> [Your task]: Two lines in the data below mark the range: the one with "This screenshot has height=444, width=1568." and the one with "Task: Click the Review page heading". Return both, along with every line between them, exactly.

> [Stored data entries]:
────

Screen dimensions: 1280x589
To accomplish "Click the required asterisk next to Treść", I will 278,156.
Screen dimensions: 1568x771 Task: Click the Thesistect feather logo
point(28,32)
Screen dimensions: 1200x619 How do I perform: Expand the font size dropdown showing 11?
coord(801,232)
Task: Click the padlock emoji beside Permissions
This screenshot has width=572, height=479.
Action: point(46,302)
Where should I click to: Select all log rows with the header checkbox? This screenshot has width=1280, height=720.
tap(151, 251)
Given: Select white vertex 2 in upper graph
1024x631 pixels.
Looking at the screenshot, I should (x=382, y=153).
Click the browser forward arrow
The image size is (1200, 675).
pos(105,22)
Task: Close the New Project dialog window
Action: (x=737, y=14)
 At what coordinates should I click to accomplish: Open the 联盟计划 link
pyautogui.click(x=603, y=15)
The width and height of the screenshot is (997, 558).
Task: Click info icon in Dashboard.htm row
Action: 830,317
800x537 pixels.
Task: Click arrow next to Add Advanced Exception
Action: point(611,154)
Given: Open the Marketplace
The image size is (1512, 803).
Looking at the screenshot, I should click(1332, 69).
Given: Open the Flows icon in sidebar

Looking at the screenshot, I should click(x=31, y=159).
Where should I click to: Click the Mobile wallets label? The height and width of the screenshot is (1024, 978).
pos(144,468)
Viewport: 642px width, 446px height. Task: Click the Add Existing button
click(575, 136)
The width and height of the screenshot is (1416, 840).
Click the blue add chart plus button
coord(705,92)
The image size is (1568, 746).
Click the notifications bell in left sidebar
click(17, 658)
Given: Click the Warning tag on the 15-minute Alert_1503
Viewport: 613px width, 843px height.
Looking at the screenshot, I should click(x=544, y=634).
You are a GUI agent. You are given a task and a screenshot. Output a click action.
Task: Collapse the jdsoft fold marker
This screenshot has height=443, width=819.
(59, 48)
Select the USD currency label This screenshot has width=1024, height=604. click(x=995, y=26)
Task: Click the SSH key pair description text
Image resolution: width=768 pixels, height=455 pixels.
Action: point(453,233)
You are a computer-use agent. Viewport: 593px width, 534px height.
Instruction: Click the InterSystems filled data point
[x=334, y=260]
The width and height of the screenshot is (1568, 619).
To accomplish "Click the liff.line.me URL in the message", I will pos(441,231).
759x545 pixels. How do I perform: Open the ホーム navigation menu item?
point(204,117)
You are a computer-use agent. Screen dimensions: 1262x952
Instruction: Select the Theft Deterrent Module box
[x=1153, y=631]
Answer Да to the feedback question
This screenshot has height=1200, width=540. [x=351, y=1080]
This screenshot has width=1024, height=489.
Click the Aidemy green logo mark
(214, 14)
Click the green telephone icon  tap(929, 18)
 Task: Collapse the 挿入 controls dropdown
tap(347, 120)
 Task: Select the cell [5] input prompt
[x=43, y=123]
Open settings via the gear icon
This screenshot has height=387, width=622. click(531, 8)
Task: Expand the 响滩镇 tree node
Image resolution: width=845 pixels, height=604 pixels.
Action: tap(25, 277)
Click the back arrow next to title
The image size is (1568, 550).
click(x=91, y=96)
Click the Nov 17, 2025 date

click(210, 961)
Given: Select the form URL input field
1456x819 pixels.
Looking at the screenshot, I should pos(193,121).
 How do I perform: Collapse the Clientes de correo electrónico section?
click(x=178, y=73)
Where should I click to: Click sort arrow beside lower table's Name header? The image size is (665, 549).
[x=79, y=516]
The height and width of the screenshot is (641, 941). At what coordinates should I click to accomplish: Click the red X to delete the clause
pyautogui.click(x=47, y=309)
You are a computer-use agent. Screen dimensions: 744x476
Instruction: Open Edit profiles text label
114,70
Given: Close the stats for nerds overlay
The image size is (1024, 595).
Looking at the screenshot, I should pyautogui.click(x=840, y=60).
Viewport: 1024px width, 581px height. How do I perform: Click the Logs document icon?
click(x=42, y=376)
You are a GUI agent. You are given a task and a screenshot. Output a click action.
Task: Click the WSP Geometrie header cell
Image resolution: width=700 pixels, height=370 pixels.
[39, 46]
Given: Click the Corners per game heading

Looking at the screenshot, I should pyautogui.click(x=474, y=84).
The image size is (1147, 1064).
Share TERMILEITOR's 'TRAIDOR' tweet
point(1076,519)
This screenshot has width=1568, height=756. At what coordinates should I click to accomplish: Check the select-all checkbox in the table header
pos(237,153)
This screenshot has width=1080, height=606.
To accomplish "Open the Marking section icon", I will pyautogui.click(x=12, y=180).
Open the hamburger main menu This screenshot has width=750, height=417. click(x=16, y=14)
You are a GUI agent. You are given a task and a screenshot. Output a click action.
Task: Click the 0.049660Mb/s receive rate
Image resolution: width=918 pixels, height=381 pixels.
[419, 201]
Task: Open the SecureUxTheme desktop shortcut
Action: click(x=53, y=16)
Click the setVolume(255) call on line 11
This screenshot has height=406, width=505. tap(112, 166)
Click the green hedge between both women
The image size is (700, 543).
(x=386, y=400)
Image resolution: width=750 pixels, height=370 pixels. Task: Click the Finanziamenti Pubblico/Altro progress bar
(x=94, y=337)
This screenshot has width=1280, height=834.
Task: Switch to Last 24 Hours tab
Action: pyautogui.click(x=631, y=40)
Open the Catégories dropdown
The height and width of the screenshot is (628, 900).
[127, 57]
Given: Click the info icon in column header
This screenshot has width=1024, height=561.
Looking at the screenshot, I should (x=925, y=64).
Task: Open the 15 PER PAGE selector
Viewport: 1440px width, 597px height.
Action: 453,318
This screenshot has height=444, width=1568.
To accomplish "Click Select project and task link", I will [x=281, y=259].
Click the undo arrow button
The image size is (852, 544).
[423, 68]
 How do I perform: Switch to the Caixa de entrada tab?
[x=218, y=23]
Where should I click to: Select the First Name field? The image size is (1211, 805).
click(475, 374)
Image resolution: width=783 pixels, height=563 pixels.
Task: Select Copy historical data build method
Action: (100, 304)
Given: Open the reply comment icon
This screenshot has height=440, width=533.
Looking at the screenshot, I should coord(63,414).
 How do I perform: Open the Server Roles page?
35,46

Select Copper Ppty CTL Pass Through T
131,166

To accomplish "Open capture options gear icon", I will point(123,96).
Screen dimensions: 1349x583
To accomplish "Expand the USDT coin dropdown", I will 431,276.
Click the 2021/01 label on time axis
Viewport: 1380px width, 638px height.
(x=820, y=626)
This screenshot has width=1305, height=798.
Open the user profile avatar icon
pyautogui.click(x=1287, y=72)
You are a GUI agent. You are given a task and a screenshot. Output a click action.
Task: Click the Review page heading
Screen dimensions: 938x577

────

> [Exercise solution]:
This screenshot has height=444, width=1568.
To accomplish "Click Select project and task link", I will [x=281, y=259].
Click the undo arrow button
The image size is (852, 544).
[423, 68]
 How do I perform: Switch to the Caixa de entrada tab?
[x=218, y=23]
Where should I click to: Select the First Name field? The image size is (1211, 805).
click(475, 374)
Image resolution: width=783 pixels, height=563 pixels.
Task: Select Copy historical data build method
Action: (100, 304)
Given: Open the reply comment icon
This screenshot has height=440, width=533.
Looking at the screenshot, I should coord(63,414).
 How do I perform: Open the Server Roles page?
35,46

Select Copper Ppty CTL Pass Through T
131,166

To accomplish "Open capture options gear icon", I will point(123,96).
Screen dimensions: 1349x583
To accomplish "Expand the USDT coin dropdown", I will 431,276.
Click the 2021/01 label on time axis
Viewport: 1380px width, 638px height.
(x=820, y=626)
This screenshot has width=1305, height=798.
Open the user profile avatar icon
pyautogui.click(x=1287, y=72)
You are a GUI agent. You are given a task and a screenshot. Output a click action.
Task: Click the Review page heading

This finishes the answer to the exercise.